#### [Task to carry out]
Please reproduce the following records exactly, with nothing omitted.

•••

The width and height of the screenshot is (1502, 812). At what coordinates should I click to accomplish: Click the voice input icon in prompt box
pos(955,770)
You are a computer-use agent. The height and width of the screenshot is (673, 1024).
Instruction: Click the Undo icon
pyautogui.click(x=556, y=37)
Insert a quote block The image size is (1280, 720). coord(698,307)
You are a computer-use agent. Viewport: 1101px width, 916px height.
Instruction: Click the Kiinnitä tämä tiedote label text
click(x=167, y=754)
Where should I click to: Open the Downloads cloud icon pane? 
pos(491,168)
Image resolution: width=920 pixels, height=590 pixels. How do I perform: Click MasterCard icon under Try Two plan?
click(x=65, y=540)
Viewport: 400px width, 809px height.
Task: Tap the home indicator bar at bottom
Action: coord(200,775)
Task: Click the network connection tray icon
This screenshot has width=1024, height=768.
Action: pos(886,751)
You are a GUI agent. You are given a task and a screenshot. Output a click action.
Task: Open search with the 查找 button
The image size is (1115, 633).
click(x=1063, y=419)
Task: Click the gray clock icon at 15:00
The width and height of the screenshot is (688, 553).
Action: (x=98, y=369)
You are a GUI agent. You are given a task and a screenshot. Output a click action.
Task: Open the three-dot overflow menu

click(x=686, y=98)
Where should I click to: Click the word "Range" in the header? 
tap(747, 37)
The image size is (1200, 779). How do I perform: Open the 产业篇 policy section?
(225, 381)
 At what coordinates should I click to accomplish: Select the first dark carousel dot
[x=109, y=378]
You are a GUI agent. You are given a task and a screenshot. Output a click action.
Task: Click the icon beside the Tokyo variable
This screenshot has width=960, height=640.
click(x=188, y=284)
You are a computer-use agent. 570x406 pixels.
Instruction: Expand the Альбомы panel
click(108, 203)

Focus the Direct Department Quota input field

•••

#### [Exercise solution]
The width and height of the screenshot is (1502, 812). At what coordinates should I click to accomplish: Click the voice input icon in prompt box
pos(955,770)
You are a computer-use agent. The height and width of the screenshot is (673, 1024).
Instruction: Click the Undo icon
pyautogui.click(x=556, y=37)
Insert a quote block The image size is (1280, 720). coord(698,307)
You are a computer-use agent. Viewport: 1101px width, 916px height.
Instruction: Click the Kiinnitä tämä tiedote label text
click(x=167, y=754)
Where should I click to: Open the Downloads cloud icon pane? 
pos(491,168)
Image resolution: width=920 pixels, height=590 pixels. How do I perform: Click MasterCard icon under Try Two plan?
click(x=65, y=540)
Viewport: 400px width, 809px height.
Task: Tap the home indicator bar at bottom
Action: coord(200,775)
Task: Click the network connection tray icon
This screenshot has width=1024, height=768.
Action: pos(886,751)
You are a GUI agent. You are given a task and a screenshot. Output a click action.
Task: Open search with the 查找 button
The image size is (1115, 633).
click(x=1063, y=419)
Task: Click the gray clock icon at 15:00
The width and height of the screenshot is (688, 553).
Action: (x=98, y=369)
You are a GUI agent. You are given a task and a screenshot. Output a click action.
Task: Open the three-dot overflow menu

click(x=686, y=98)
Where should I click to: Click the word "Range" in the header? 
tap(747, 37)
The image size is (1200, 779). How do I perform: Open the 产业篇 policy section?
(225, 381)
 At what coordinates should I click to accomplish: Select the first dark carousel dot
[x=109, y=378]
You are a GUI agent. You are given a task and a screenshot. Output a click action.
Task: Click the icon beside the Tokyo variable
This screenshot has width=960, height=640.
click(x=188, y=284)
You are a computer-use agent. 570x406 pixels.
Instruction: Expand the Альбомы panel
click(108, 203)

Focus the Direct Department Quota input field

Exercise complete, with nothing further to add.